Zero-interest Microloan Program For Local Farmers

Everybody gets by with a little help from their friends, including – maybe even especially – farmers and food producers who are trying to go from low-key to profitable on Vancouver Island. That’s where a new zero-interest microloan program brokered by the Island Chefs Collaborative (ICC) and FarmFolk CityFolk comes in; for-profit farmers and processers who might not normally qualify for credit can borrow up to $10,000 for a project or piece of equipment that will take their business to the next level.


“As far as selling the benefits of local food to people, we’re rocking it on this island,” says Jason Found, festival organizer and loan administrator with ICC. “The demand is there but we’re low on supply; there’s not enough farmers, not enough food. With this loan program, we’re looking to scale everything up to grow our food system and help solve this island’s food supply issue.”


First up to the plate is Bejay Mills of Saltspring Sunrise Premium Edibles, a processor who cold-presses organic oil from hazelnuts in a converted shipping container on his parents’ Saltspring Island farm.  Inspired by the 100-mile diet concept, Mills began rooting around to find locally-produced cooking oil.  It didn’t exist—but the possibility to produce it did—and so he and his parents set to work pressing hazelnuts a year ago, now distributing their product in more than 25 stores in Western Canada.


“When we make the oil, there’s a by-product – a press meal that we’ve developed into a gluten-free hazelnut flour,” explains Mills, an agricultural consultant in Saanich who was approved for ICC’s first ever microloan in late May. “It’s a bit heavier but it works well; we’ve taken it to a few bakeries around Victoria and people seem keen.”


So keen, in fact, that the Royal Colwood Golf Club will be using Mills’ hazelnut flour in their shortbread at the ICC Food Fest on June 10.  After this premiere, the flour will go through nutritional testing before being packaged, labelled and shipped—all costly components that the $5,000 loan will fund. “It’s a real boost to help us get going,” says Mills.


Both walnut and pumpkin seed oil are possible next steps for the family business and the Mills, who currently source most of their seed stock from the Fraser Valley, will plant a hazelnut orchard on their own property this year.


Found believes that Mills will be the first of many emerging island-based food producers to borrow funds through the ICC program.

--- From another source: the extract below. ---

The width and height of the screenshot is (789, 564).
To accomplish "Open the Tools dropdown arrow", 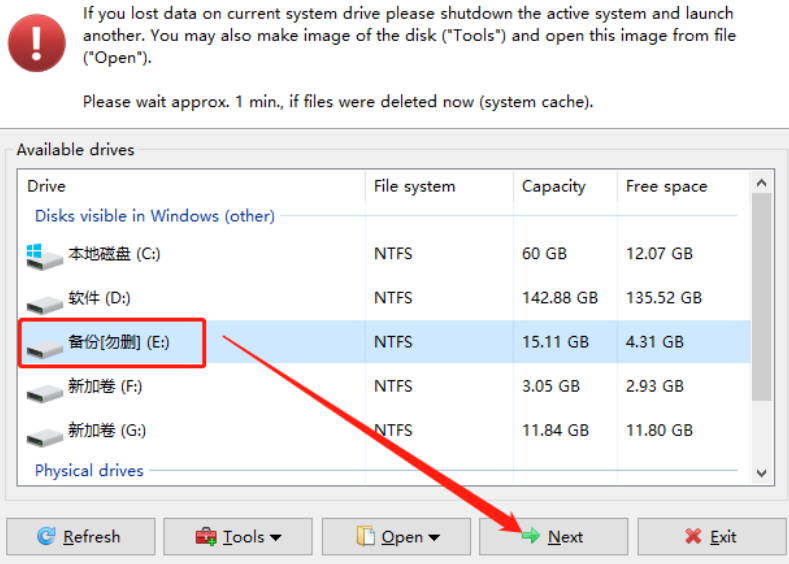I will [275, 538].
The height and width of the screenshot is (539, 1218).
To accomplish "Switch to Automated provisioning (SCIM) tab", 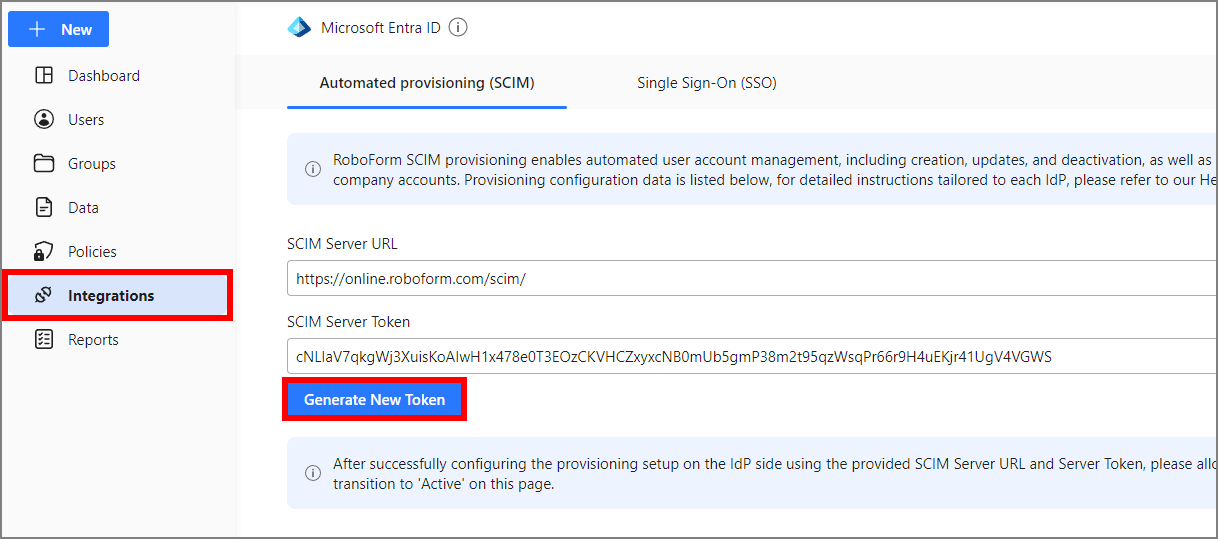I will [x=426, y=83].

The money itself is lent from and entirely administered by VanCity but the loan criteria are simple: the funds must increase sustainable food production on Vancouver Island (or one of the Gulf Islands), meaning the money can go towards anything from tools to vehicles to plants.  VanCity charges a low interest rate during the loan’s 24-month repayment then the ICC cuts a cheque to refund all of the interest once the loan has been paid back in full.  The money to do this is raised entirely through ICC’s annual Foodfest and FarmFolk’s Feast of Fields.


“It’s really a self-serving program for the ICC,” Found explains. “Chefs want local food to use in their restaurants and we’re hoping these loans are the right direction to move in.”